Siguió con su tarea, en silencio, durante un rato, hasta que pude notar que el peine recorría libremente mi cabellera. Recogió la toalla que yo había dejado en el brazo del sofá y comenzó a secarme el pelo, y mientras lo secaba pasó los dedos por él para darle consistencia.
– Mmmm-dije, y al oírme observé que mi voz ya no sonaba como la de alguien que está relajándose.
Sentí que sus fríos dedos apartaban el pelo de mi cuello y entonces noté sus labios justo en mi nuca. No podía moverme ni hablar. Solté al aliento con lentitud, tratando de no hacer ningún ruido. Sus labios avanzaron hasta la oreja, y me atrapó el lóbulo entre los dientes. Su lengua se adentró. Me rodeó con los brazos, cruzándolos sobre mi pecho, apretándome contra él.
Fue estupendo oír solo lo que decía su cuerpo, no esas quejas mentales tontas que solo servían para fastidiar momentos como aquel. Y su cuerpo me estaba diciendo algo muy sencillo.
Me levantó con tanta facilidad como yo daría la vuelta a un bebé. Me giró y quedé sobre su regazo, mirándolo, con una pierna a cada lado de su cuerpo. Pasé los brazos junto a su cuello y me incliné un poco para besarlo. Seguimos y seguimos, pero tras un rato Bill estableció un ritmo con la lengua, un ritmo que incluso alguien tan inexperto como yo podía identificar. La camisa de dormir se me subió hasta las caderas. Comencé a frotar sus músculos sin freno. Fue curioso, pero me vino a la memoria una sartén de caramelos que la abuela puso una vez en el horno para la receta de un dulce; pensé en aquella dulce masa derretida, dorada y caliente.
Se levantó, con mi cuerpo aún rodeando el suyo.
– ¿Dónde? -preguntó. Le señalé el antiguo cuarto de mi abuela. Me llevó tal como estábamos, con mis piernas rodeándolo y mi cabeza sobre su hombro, y me depositó sobre la cama recién hecha. Él siguió de pie junto a la cama, y bajo la luz de la luna, que se colaba por las ventanas sin cortinas, lo vi desvestirse, con rapidez y habilidad.

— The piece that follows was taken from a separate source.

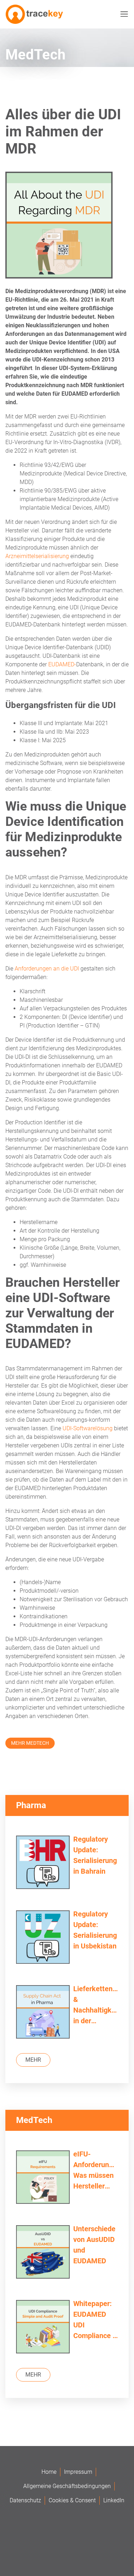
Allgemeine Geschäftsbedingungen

Sentí un gran placer contemplándolo. Sabía que yo tenía que hacer lo mismo, pero aún me quedaba algo de timidez. A1 fin me deshice de la camisa de dormir y la lancé al suelo.
Lo contemplé. Nunca en toda mi vida había visto algo tan hermoso ni tan aterrador.
– Oh, Bill-dije ansiosa cuando él se colocó junto a mí en la cama-, no quiero defraudarte.
– Eso no es posible-susurró. Sus ojos repasaron mi cuerpo como si fuera un vaso de agua en medio de las dunas del desierto.
– No sé gran cosa -confesé, con voz apenas audible.